I was so grateful for their gesture of faith and love.  As they expressed their desire to help and concern for our needs I felt their sincerity.  The Andersons had just moved to Idaho and were down on business so we were so excited to have them stay the next two nights at our house. I really needed to laugh, and if anyone has spent time around Justin and Amy you know they can always make you laugh.  In addition to the healing that comes through laughter, Amy created this great spreadsheet for us.  It had all our doctor appointments past and present,  all the doctors and natural healers we had heard about and a description of their methods, and all their phone numbers.  It also had a tab for foods I could eat and couldn’t eat, a recipes tab, and all the books and information we had obtained thus far about cancer.  It was amazing and a great resource that we have referred many many times.  It was also great for Shaun and I to see it all on one page. 

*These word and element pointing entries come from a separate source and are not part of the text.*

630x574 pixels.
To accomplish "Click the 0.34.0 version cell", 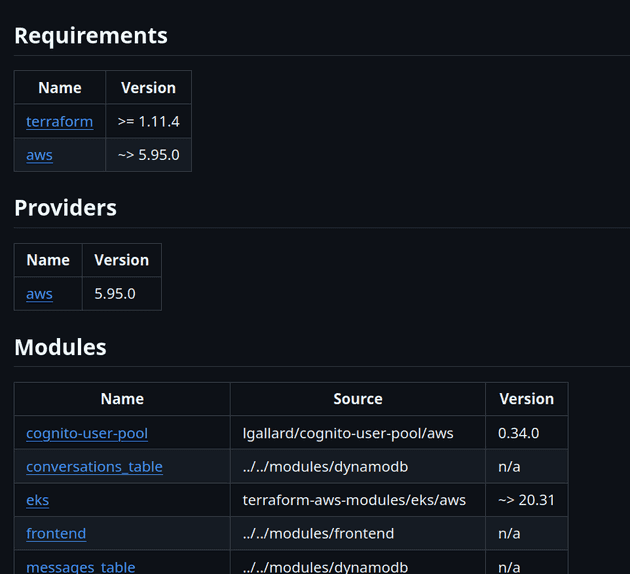I will point(518,433).
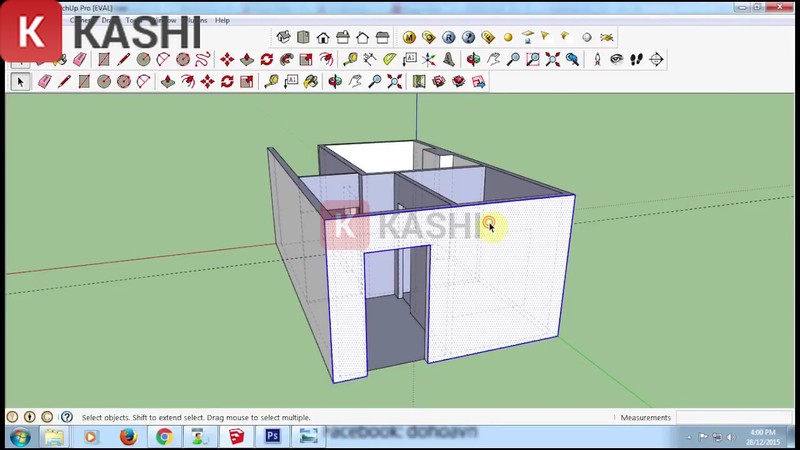
Task: Toggle the Instructor question mark in status bar
Action: tap(66, 417)
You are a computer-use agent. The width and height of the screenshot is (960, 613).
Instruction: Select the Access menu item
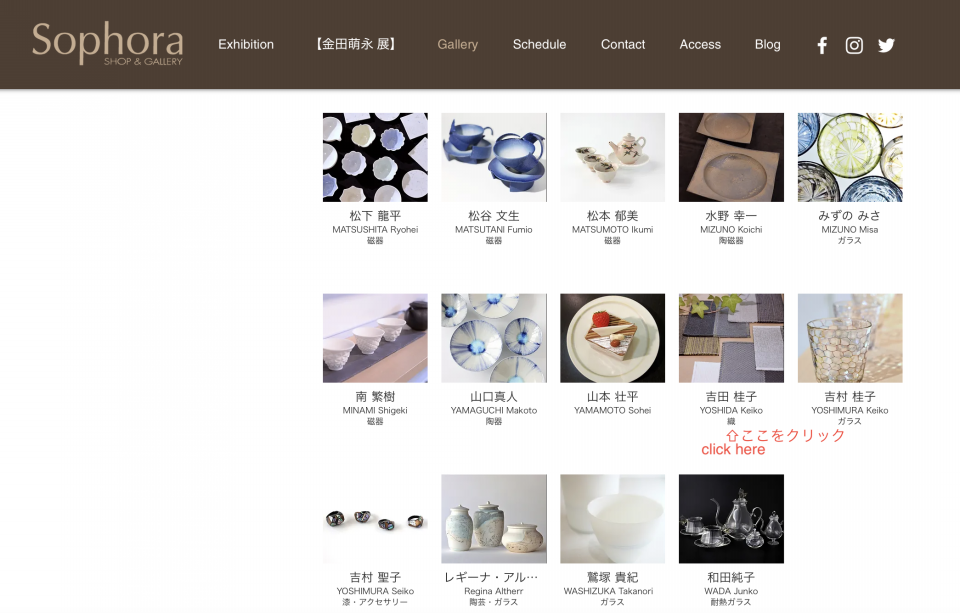700,45
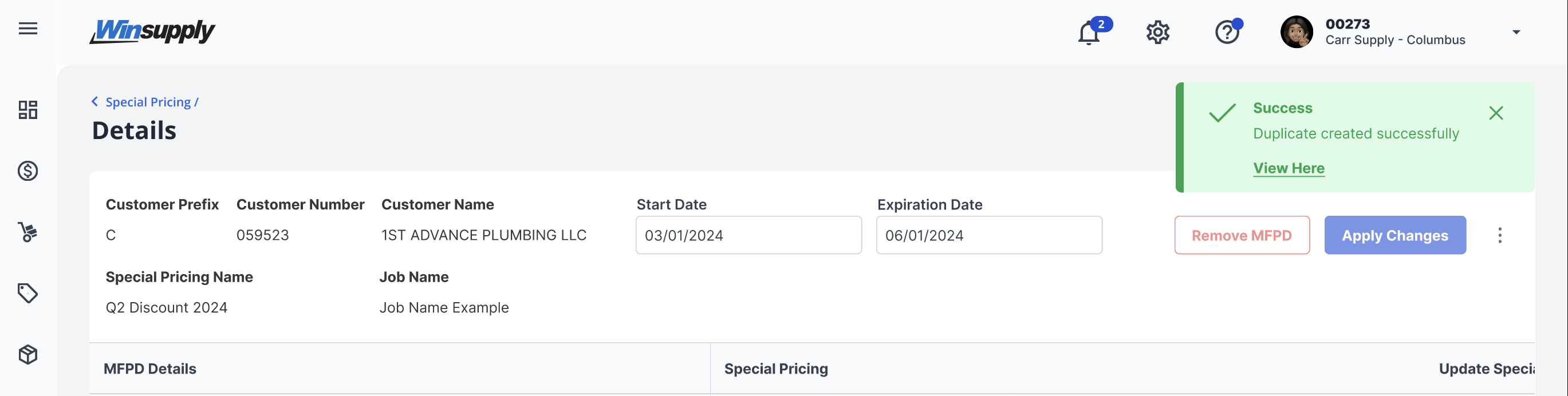Open the notifications bell
The image size is (1568, 396).
click(1089, 33)
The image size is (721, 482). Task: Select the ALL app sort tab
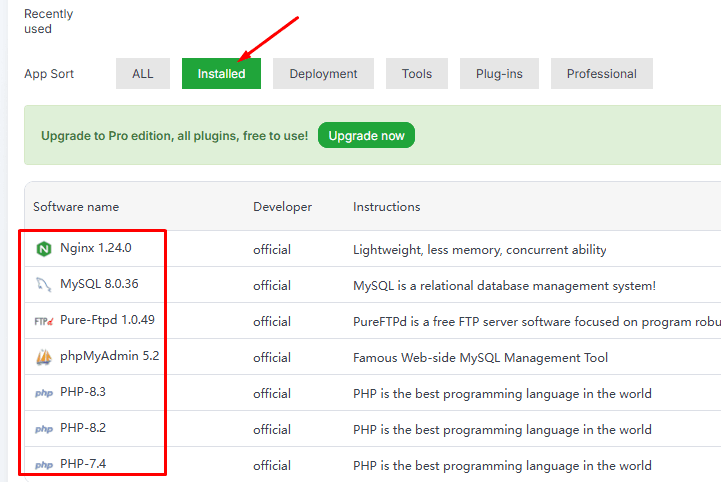[143, 74]
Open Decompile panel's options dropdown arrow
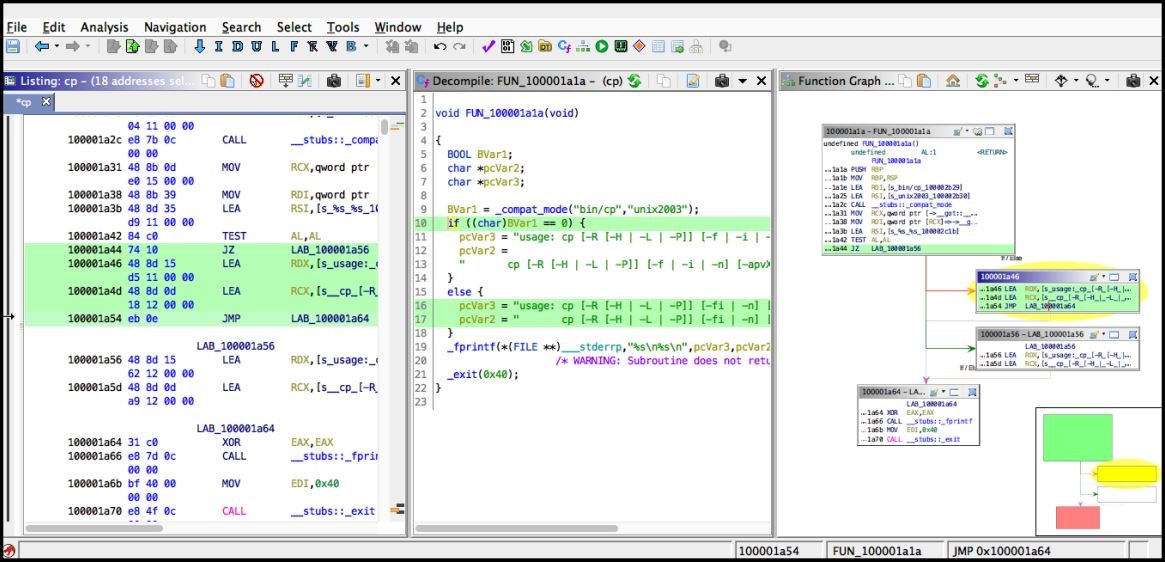Screen dimensions: 1165x562 741,81
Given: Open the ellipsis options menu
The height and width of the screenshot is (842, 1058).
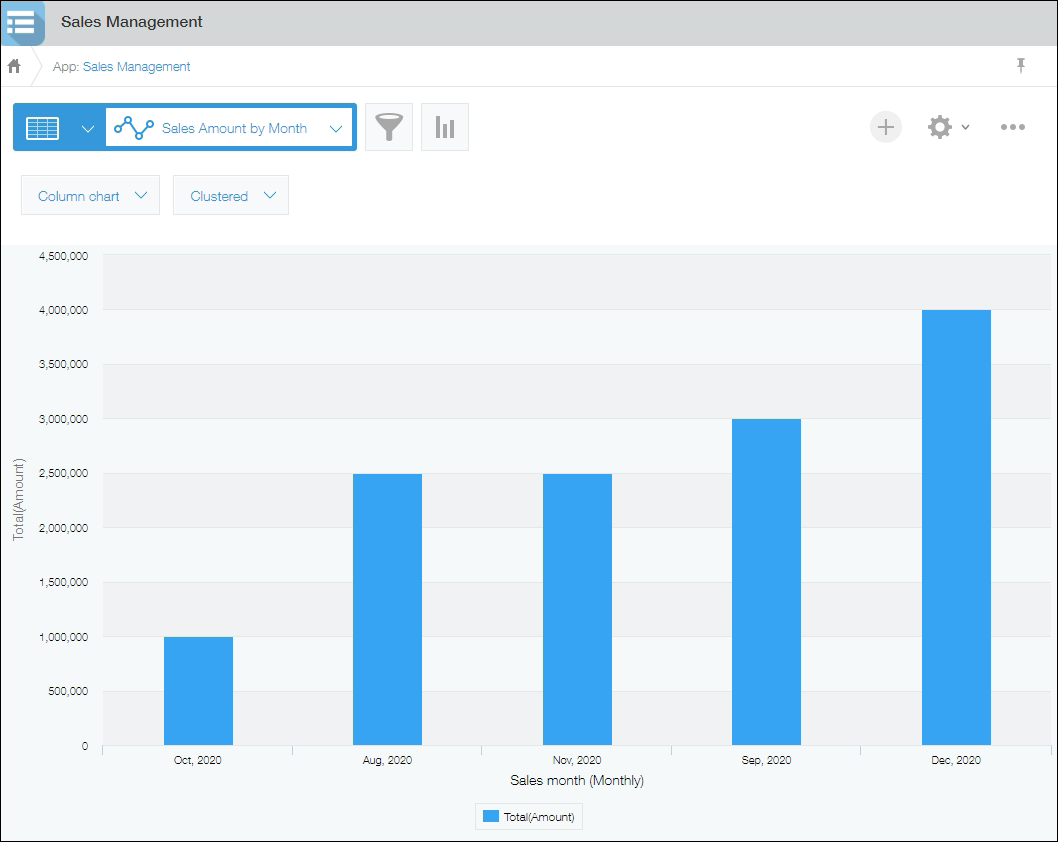Looking at the screenshot, I should click(1014, 127).
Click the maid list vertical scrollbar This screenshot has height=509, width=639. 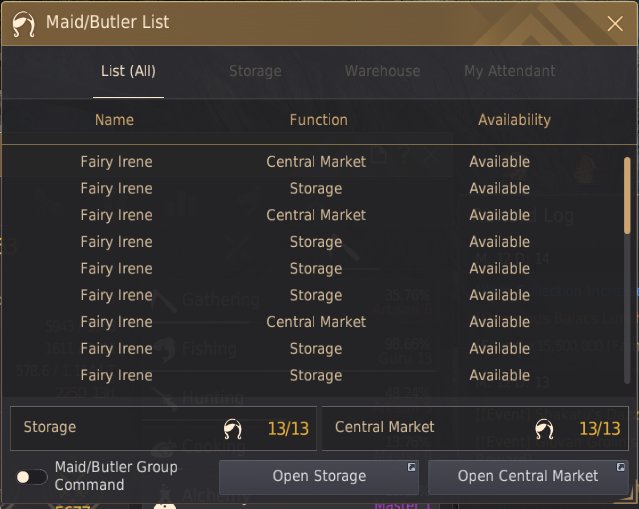point(627,215)
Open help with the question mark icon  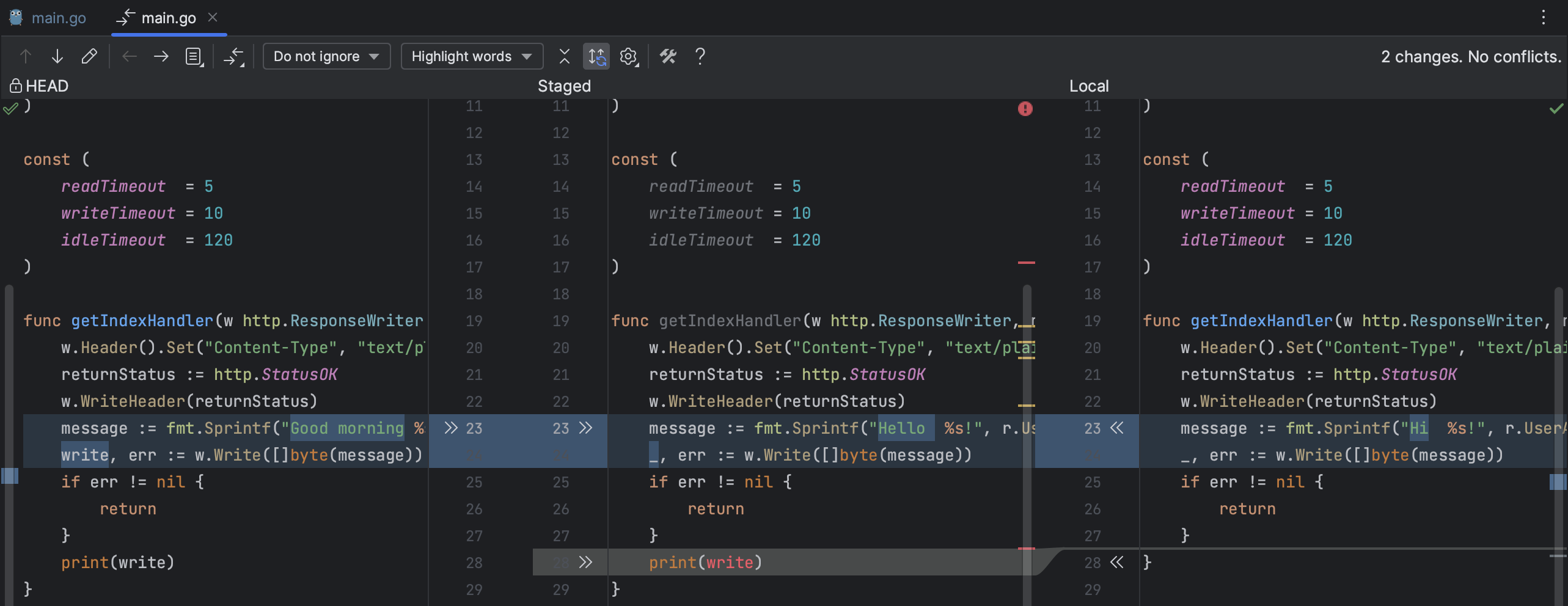pos(700,56)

I don’t think I ever realized this before, but having family and friends who sincerely care brings a certain peace— knowing that even if things got really bad we would have so many to lean upon. The Andersons and Bastians are definitely those kinds of friends.  When Shaun gave me a blessing before my biopsy he said I would be blessed to know the love friends and family. Between the love of my ward family and the visits of concerned friends, I truly felt it that weekend.  What a blessing good friends are.